Wer hat die leckersten Gurken?

1991 war für mich ein ereignisreiches Jahr.
Die Oberfinanzdirektion sandte mich zum Hauptzollamt Frankfurt (Oder) um eine Bibliothek einzurichten. Das sollte innerhalb einiger Wochen geschehen und es wurden zehn Monate – aber nicht wegen dem Bibliothekaufbau, es gab auch Weiteres zu tun.
Land und Leute, für mich als Kölner besonders die Leute exotische Typen, die ich aber schätzen gelernt habe, interessierten mich sehr. D.h.,  ich fühlte mich, was keinem Rheinländer schwer fällt, sofort heimisch und wurde von den „Eingeborenen,“ die zwischenzeitlich meine Freunde wurden, auch akzeptiert.

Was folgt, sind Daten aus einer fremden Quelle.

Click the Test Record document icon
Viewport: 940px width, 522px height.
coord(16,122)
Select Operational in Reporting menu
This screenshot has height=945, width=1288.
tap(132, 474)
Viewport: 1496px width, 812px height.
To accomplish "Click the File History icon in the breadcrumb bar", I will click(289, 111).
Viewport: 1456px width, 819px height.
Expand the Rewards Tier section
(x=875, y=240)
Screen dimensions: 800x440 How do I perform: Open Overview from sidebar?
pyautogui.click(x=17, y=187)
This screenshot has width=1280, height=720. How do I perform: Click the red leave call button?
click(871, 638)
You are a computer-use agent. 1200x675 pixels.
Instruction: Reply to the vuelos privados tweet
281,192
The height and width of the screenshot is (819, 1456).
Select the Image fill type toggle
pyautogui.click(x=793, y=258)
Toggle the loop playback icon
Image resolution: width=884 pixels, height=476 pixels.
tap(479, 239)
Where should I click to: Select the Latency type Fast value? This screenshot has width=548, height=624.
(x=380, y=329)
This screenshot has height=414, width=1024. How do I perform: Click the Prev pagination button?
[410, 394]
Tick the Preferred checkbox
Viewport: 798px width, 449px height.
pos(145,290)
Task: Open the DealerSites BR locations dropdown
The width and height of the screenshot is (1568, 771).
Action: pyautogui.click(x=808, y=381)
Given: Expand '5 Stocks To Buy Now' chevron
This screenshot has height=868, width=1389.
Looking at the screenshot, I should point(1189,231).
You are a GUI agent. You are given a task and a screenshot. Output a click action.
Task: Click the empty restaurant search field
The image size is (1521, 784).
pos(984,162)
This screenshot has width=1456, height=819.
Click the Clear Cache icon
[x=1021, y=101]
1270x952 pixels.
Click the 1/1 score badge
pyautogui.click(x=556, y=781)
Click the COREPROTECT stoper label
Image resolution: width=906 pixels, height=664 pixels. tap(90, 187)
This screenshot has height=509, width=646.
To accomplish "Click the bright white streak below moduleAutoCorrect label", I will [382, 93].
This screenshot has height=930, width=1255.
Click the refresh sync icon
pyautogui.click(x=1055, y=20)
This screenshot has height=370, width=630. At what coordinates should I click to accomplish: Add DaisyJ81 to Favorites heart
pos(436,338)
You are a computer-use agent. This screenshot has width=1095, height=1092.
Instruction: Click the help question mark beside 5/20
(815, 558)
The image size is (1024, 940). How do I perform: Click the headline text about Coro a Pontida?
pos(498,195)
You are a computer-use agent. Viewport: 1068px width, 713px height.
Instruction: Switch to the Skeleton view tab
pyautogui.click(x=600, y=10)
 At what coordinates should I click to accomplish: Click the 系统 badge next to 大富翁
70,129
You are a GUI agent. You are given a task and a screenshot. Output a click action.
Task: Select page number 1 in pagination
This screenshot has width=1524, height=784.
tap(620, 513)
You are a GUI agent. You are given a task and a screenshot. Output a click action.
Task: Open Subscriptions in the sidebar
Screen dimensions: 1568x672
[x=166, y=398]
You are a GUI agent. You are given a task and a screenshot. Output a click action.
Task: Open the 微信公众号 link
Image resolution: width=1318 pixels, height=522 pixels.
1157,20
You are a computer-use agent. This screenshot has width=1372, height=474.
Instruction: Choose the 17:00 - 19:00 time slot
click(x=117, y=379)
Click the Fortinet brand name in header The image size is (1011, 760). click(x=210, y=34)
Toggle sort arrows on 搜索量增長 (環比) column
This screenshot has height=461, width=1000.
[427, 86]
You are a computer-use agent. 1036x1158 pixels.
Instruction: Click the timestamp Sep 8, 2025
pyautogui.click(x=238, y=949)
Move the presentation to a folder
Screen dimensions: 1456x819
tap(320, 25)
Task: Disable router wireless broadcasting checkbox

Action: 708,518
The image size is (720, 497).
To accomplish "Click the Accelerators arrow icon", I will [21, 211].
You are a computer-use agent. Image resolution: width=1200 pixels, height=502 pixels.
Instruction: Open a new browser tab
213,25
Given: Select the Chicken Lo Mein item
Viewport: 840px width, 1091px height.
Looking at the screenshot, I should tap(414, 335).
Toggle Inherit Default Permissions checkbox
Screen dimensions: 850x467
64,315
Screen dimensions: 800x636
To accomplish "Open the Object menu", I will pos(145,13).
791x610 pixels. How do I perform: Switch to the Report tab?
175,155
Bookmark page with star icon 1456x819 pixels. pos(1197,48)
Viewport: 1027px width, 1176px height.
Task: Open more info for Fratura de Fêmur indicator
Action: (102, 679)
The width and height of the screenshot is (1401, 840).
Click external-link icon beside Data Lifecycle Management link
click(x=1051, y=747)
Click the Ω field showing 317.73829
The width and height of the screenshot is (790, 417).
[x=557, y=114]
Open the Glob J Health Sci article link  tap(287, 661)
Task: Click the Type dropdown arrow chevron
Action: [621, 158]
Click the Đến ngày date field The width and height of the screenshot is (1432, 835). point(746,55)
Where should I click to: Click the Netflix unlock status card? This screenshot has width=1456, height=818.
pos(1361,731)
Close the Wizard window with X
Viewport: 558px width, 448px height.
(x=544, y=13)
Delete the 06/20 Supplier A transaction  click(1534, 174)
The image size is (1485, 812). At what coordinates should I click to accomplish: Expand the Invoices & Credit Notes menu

Auch mingen Erika kam nach Frankfurt, um mit mir einige Tage unseres Urlaubs dort zu verbringen.

In der „Märkischen Oderzeitung“ wurde eine lebhafte Leserdiskussion darüber geführt, wer denn die leckersten Gurken habe. Die aus dem Spreewald oder die aus Letschin.

Na, das wollten mingen Erika und ich auch ergründen und fuhren nach Letschin in den Oderbruch. Auf der Fahrt sahen wir „windige“ Feldscheunen, in denen Tabakblätter zum Trocknen durch den Wind auf gehangen waren. Der Tabakanbau hat im Oderbruch eine Jahrhunderte alte Tradition. Er wurde im 17 Jahrhundert von den Hugenotten eingeführt. Man sagte uns, dass die exklusiven Kubanischen Zigarren ihre Deckblätter aus dem Oderbruch Tabak erhielten.

Dann erreichten wir Letschin, einem urigen Dorf.

Auf einem Platz war auch ein Lebensmittelladen, ob er noch „Konsument“ hieß kann man ruhig annehmen, denn die Letschiner hängen sehr an Vergangenem, wie ich noch schildern werde. Wir suchten in diesem Laden nach den berühmten „Letschiner Gurken.“ Was fanden wir? Gurken von „Kuehne“ aus Straelen am Niederrhein. Nä, die wollten wir nun überhaupt nicht haben ( nichts gegen die Qualität).

Wat nu?

Wir sahen ein stattliches Wirtshaus mit einem Denkmal von Friedrich II, dem Alten Fritz davor. Übrigens hieß das Wirtshaus „Zum Alten Fritz.“ Freundlich wurden wir von dem Wirt empfangen und es begann mit diesem netten Herrn ein erbauliches Gespräch, dass wir bald das Essen und Trinken versäumten.

Also los geht es!

Der berühmteste Bewohner des Dorfes war Theodor Fontane, dessen Vater eine Apotheke besaß. Er schrieb hier u.a. seinen Kriminalroman „Unterm Birnbaum.“

Und nun zum Denkmal des „Alten Fritz!“

1905 wurde das 550 kg wiegende Bronzedenkmal von dankbaren Letschinern dafür gestiftet, dass er veranlasste, dass das ursprünglich sumpfige Land wirtschaftlich zu nutzen war. „Hier habe ich im Frieden eine Provinz erobert,“ war der Kommentar des Königs 1761. 1945 sollte das Denkmal verschrottet werden – nur es war nicht da! Man hatte es versteckt. 1986 zur 650 Jahrfeier des Dorfes wurde er aus dem Versteck geholt und wieder aufgerichtet – nur das wurde verboten und das Denkmal sollte wiederum verschrottet werden – und es war wieder verschwunden! Aber 1990 wurde es endgültig aus dem Versteck (eine Scheune und hinter Gurkenfässern)erlöst und wieder aufgerichtet – nur nicht an seinem alten Platz, den hatten zwischenzeitlich die Russen mit einem Roten Stern geschmückt. Sein Platz ist jetzt vor dem Wirtshaus „Zum Alten Fritz“ und da gehört es hin.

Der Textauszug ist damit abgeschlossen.